Black Rosy-Finch Range Map
In winter, they come down from the mountains a bit to escape the cold. They form large flocks and roost together in caves, mineshafts, and inside barns.
Black Rosy-Finches will even visit bird feeders in New Mexico during winter! To attract them, try offering sunflower and Nyjer seeds on platform feeders or scattering them on the ground.
Black Rosy-Finches do not have a song, but they give low cheep note calls.
#14. Brown-capped Rosy-Finch
- Leucosticte australis
- Medium-sized, with cinnamon-brown on their back, breast, neck, face, and black forehead. Red or pink on their belly, rump, and wings.

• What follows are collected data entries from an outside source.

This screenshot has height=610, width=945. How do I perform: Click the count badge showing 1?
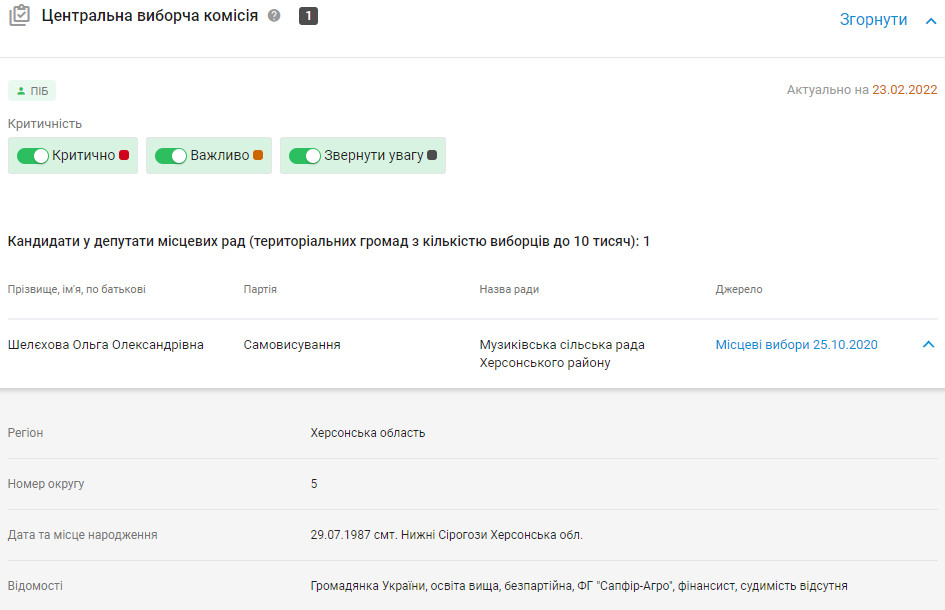point(308,17)
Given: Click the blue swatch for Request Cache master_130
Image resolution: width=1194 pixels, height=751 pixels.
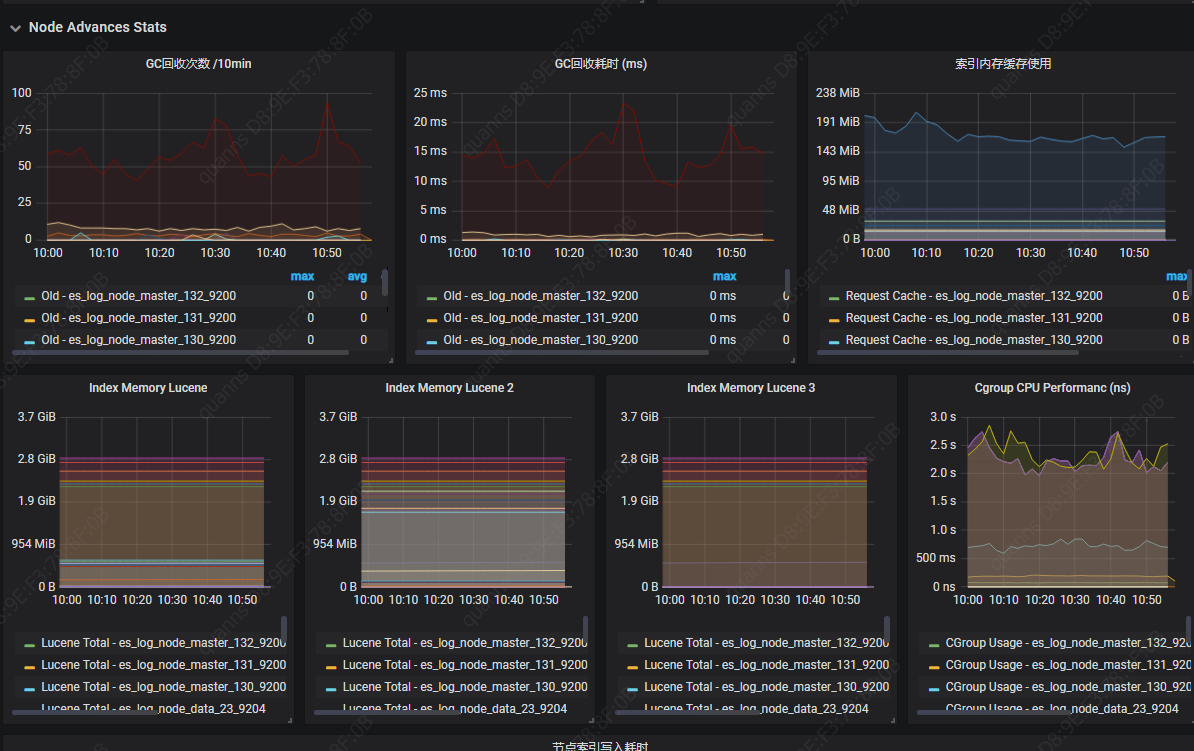Looking at the screenshot, I should 834,342.
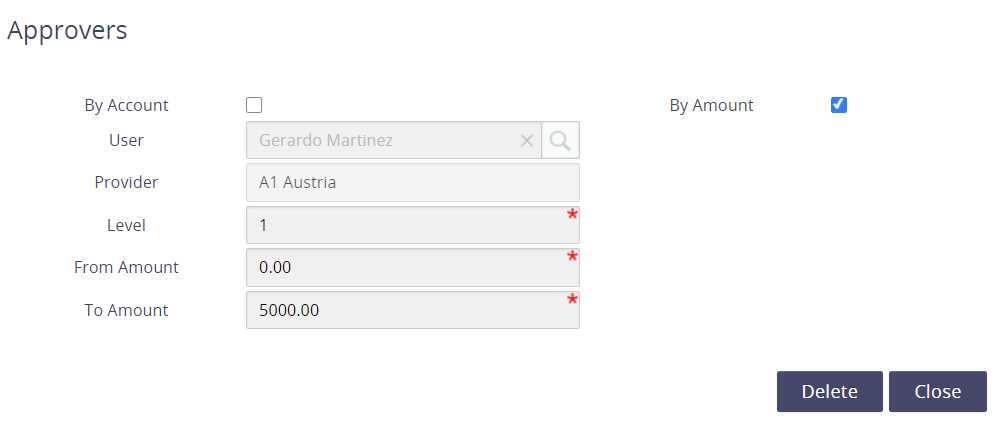Click the From Amount label

126,267
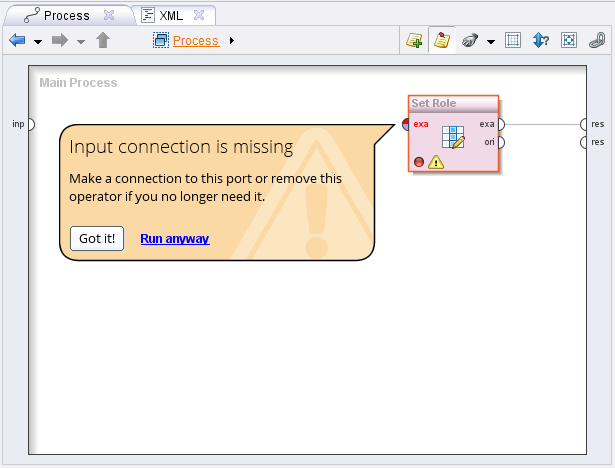615x468 pixels.
Task: Click the add note icon
Action: [x=414, y=41]
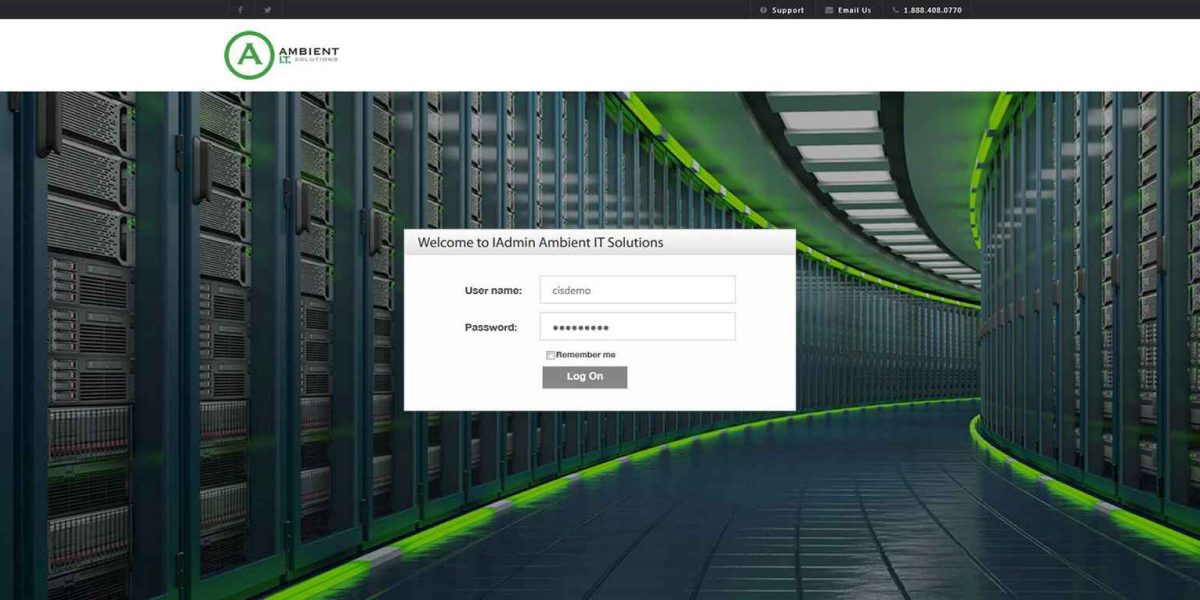Viewport: 1200px width, 600px height.
Task: Open the Facebook icon in the top bar
Action: coord(239,10)
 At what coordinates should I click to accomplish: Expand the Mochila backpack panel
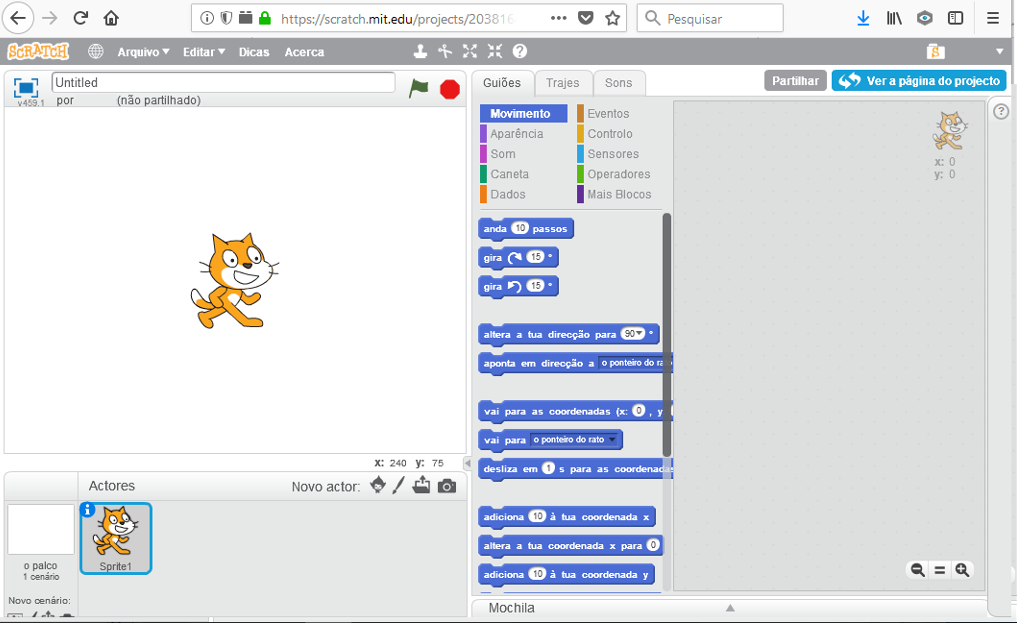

- Males are more stocky, with a conical bill and a grayish crown and brown cheeks.
- Females differ slightly; they have a black bill during the breeding season and a yellow bill during the nonbreeding season.
Look for Brown-capped Rosy-Finches in the high mountains, most often above the tree line. They breed wherever they can find a proper nesting site. Potential locations include the sides of cliffs, inside caves, under large rocks, or even on the rafters of old buildings!
Brown-capped Rosy-Finch Range Map
This species has the smallest range of the three species of Rosy-Finches in New Mexico.
If you want to attract Brown-capped Rosy-Finches, you’ll want to use tube feeders or hopper feeders. They prefer to eat sunflower seeds and Nyjer seeds. Your best chance to see one is during winter when they come down from the mountains.
Brown-capped Rosy-Finches do not have a song, but their call sounds like a buzzy chirp. Listen below.
Which of these finches have you seen before in New Mexico?